## ABOUT THIS TASK:
Using the listing below, reproduce exactly the lines from the one with "Plugin Directory (32, 40)" through the last, with all pictures left out.

## GIVEN ENTRIES:

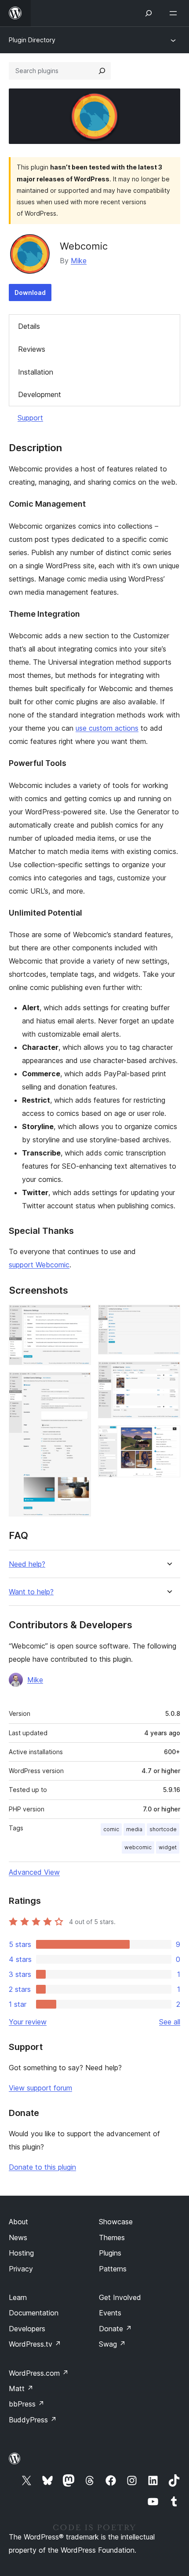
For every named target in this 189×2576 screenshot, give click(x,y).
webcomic (138, 1847)
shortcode (163, 1829)
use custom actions (107, 728)
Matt (21, 2388)
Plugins (110, 2252)
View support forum (40, 2087)
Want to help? (31, 1592)
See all (169, 2021)
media (134, 1829)
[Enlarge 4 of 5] (168, 1373)
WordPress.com (39, 2373)
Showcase (116, 2221)
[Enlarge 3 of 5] (168, 1316)
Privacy (21, 2268)
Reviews (31, 349)
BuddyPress (33, 2419)
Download (30, 292)
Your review (28, 2021)
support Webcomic (39, 1264)
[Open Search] (148, 13)
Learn (18, 2297)
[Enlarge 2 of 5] (79, 1384)
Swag (112, 2344)
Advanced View (34, 1872)
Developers (27, 2328)
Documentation (33, 2312)
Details (29, 326)
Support (30, 417)
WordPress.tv (35, 2344)
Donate (115, 2328)
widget (168, 1847)
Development (39, 394)
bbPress (26, 2403)
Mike (79, 260)
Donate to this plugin (42, 2167)
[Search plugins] (102, 71)
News (18, 2237)
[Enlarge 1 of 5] (79, 1316)
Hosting (21, 2252)
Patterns (113, 2268)
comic (111, 1829)
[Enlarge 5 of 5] (168, 1437)
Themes (112, 2237)
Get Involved (120, 2297)
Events (110, 2312)
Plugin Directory (32, 40)
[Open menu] (175, 13)
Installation (35, 372)
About (18, 2221)
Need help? (27, 1564)
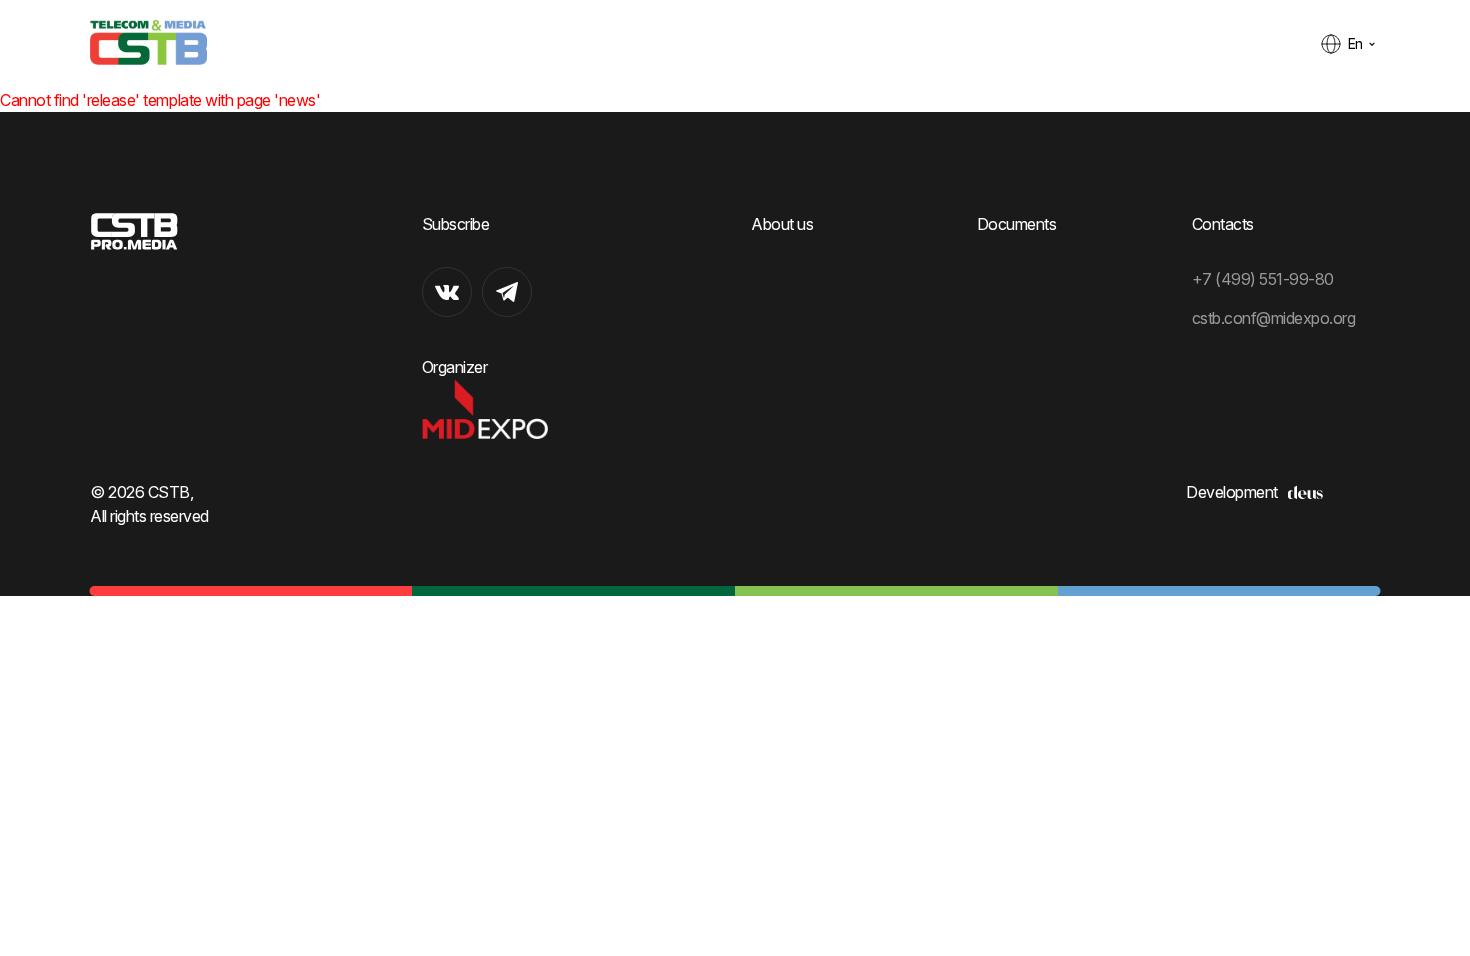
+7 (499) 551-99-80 (1263, 279)
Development (1232, 492)
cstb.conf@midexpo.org (1274, 318)
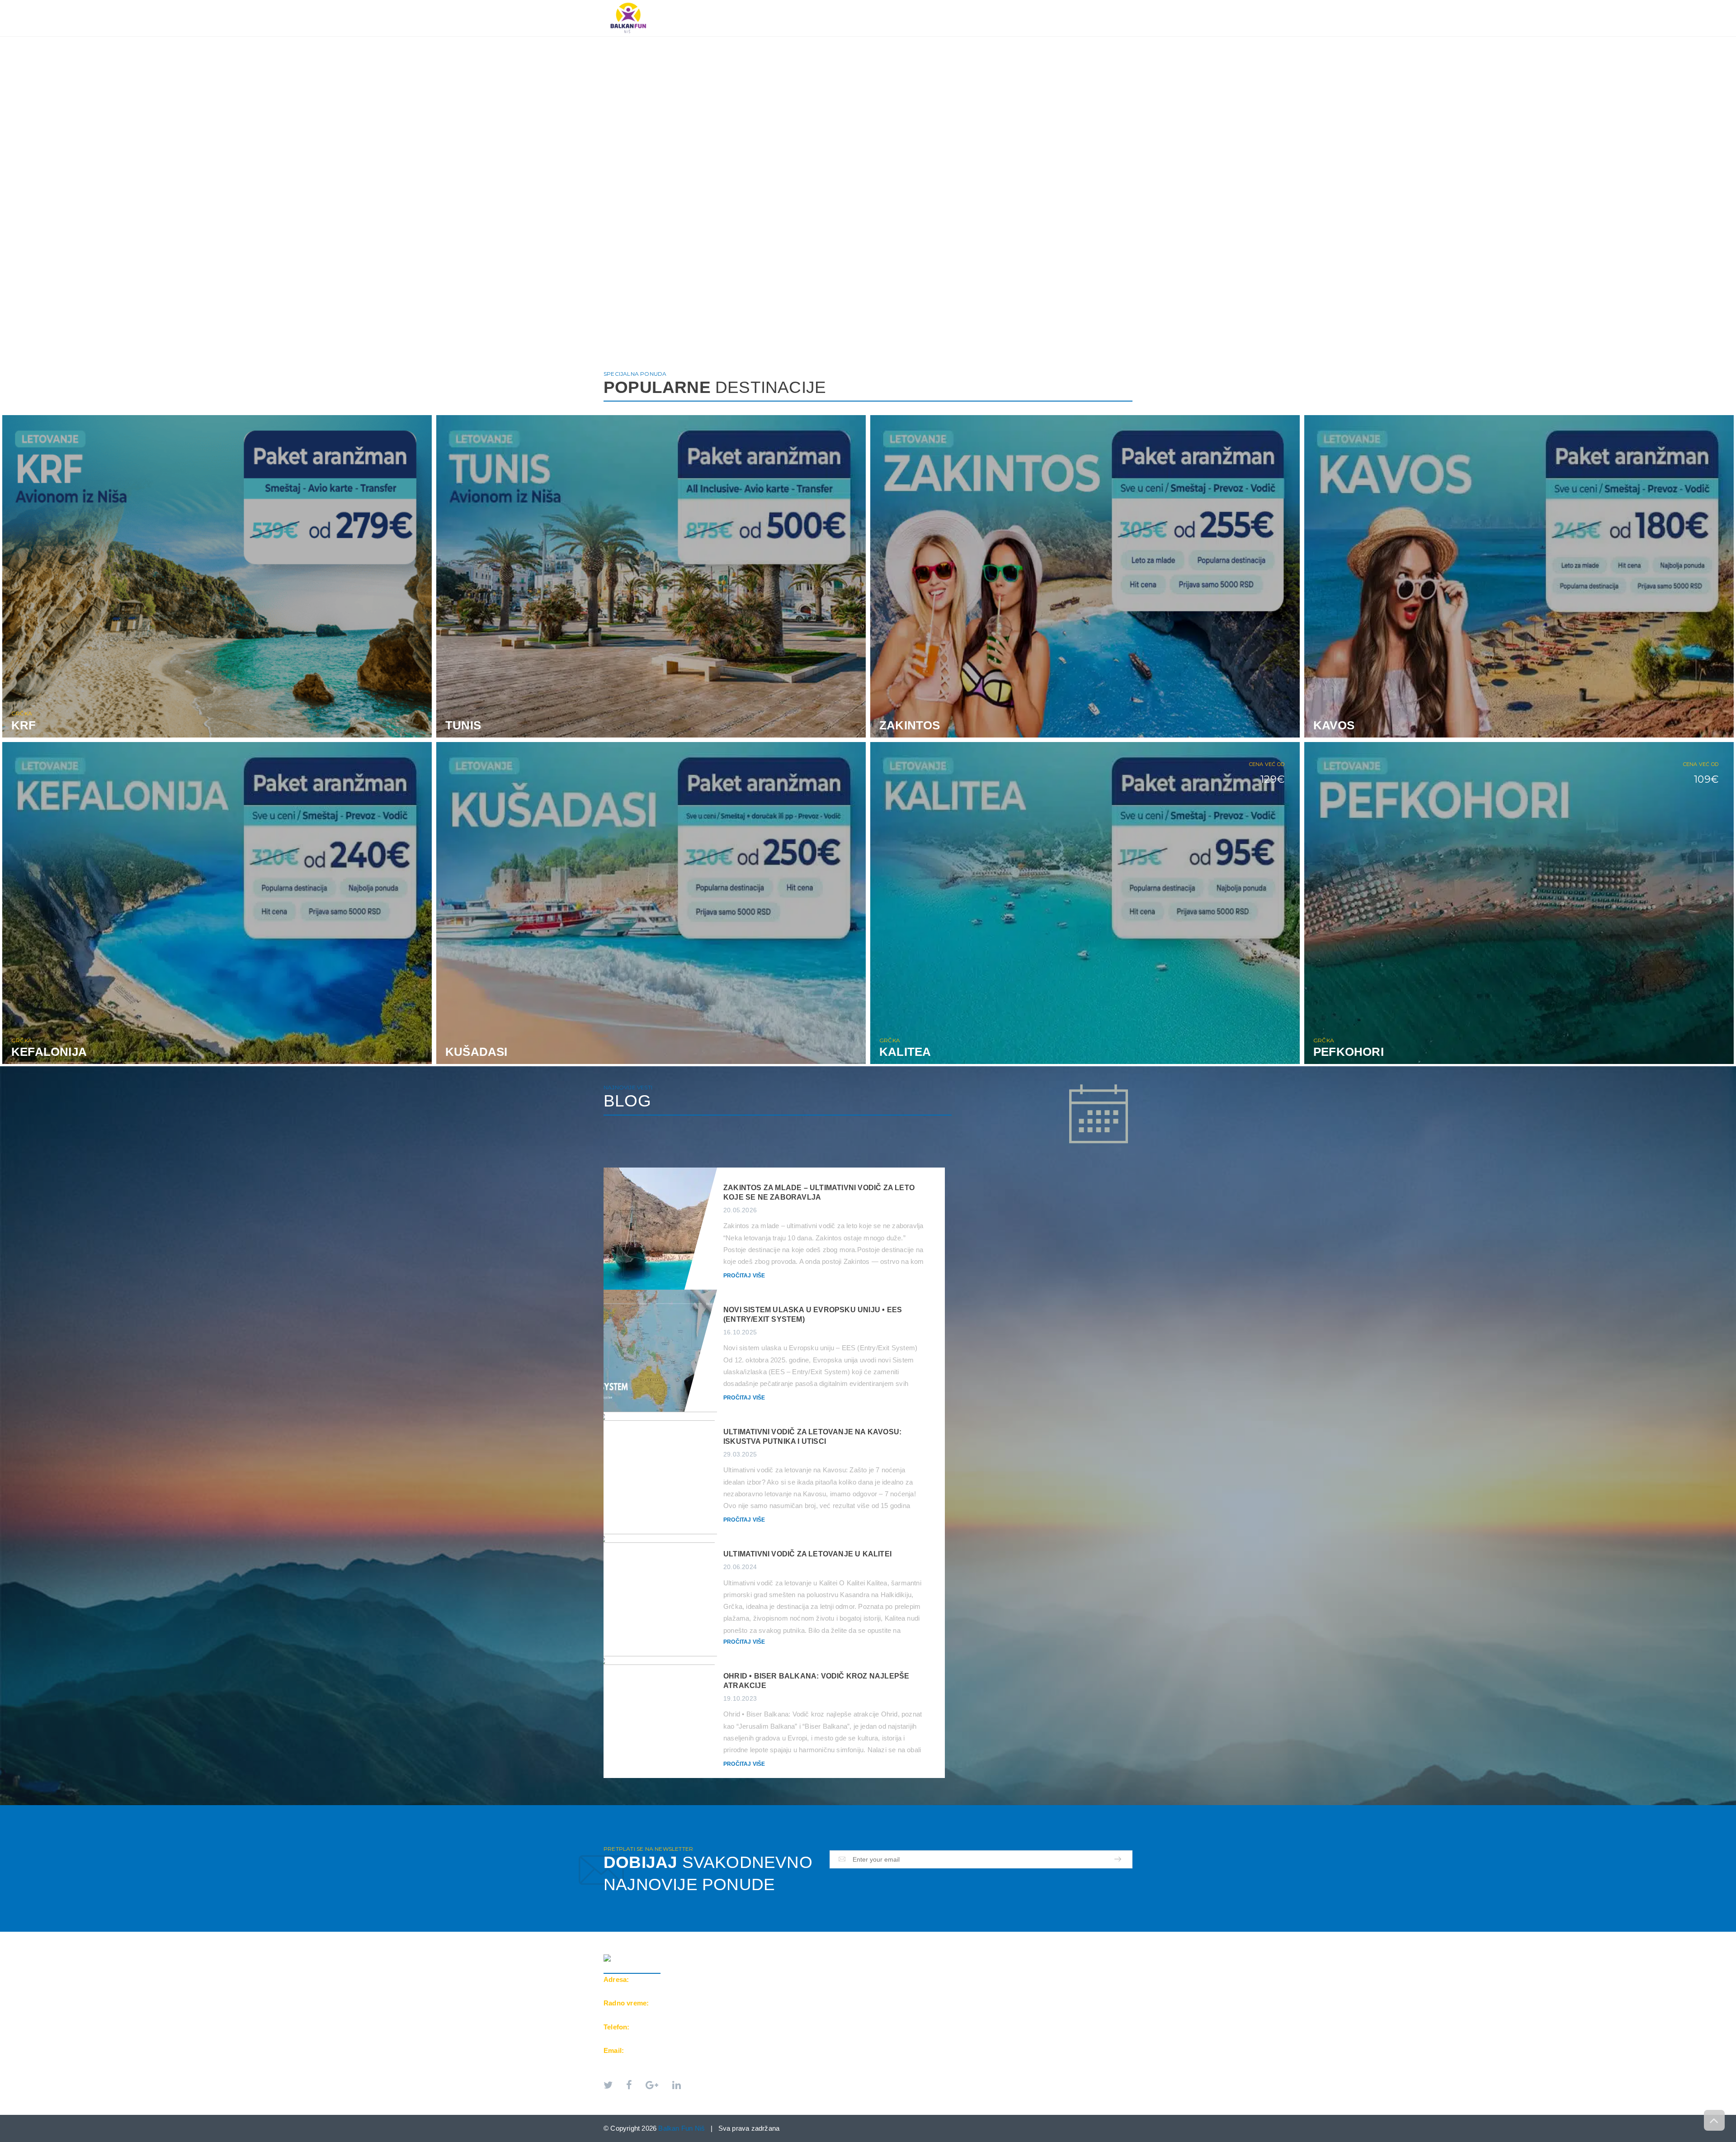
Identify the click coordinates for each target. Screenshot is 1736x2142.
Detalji (405, 729)
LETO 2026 (808, 4)
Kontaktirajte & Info (1052, 4)
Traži (1114, 4)
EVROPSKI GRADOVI (872, 4)
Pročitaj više (744, 1275)
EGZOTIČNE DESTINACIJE (959, 4)
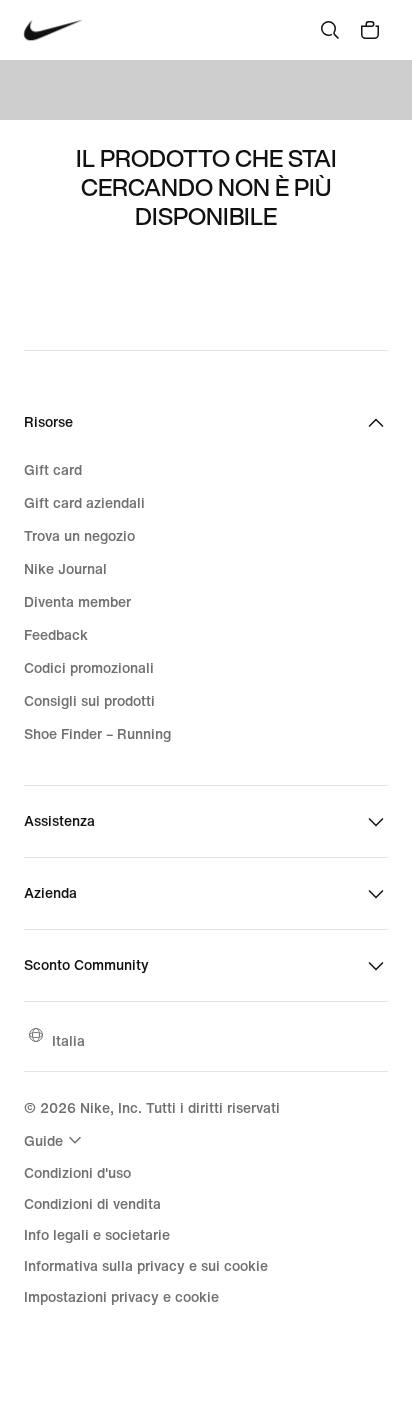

## ANSWER AREA:
Plugin Directory (32, 40)
[Open menu] (175, 13)
Installation (35, 372)
About (18, 2221)
Need help? (27, 1564)
+7 (499) 551-99-80 (1263, 279)
Development (1232, 492)
cstb.conf@midexpo.org (1274, 318)
Identify the click coordinates for each target. Screenshot is 1736x2142.
Detalji (405, 729)
LETO 2026 (808, 4)
Kontaktirajte & Info (1052, 4)
Traži (1114, 4)
EVROPSKI GRADOVI (872, 4)
Pročitaj više (744, 1275)
EGZOTIČNE DESTINACIJE (959, 4)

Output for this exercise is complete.